▶ **Assigned task**: Every entry in the following data should be output exactly.

▶ **Stored data**:
- Opening Delimiter -

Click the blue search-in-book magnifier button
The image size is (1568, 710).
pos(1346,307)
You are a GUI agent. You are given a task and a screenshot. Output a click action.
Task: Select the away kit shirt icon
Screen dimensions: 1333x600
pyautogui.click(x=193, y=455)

- Closing Delimiter -

▶ **Completed task**:
Click the blue search-in-book magnifier button
The image size is (1568, 710).
pos(1346,307)
You are a GUI agent. You are given a task and a screenshot. Output a click action.
Task: Select the away kit shirt icon
Screen dimensions: 1333x600
pyautogui.click(x=193, y=455)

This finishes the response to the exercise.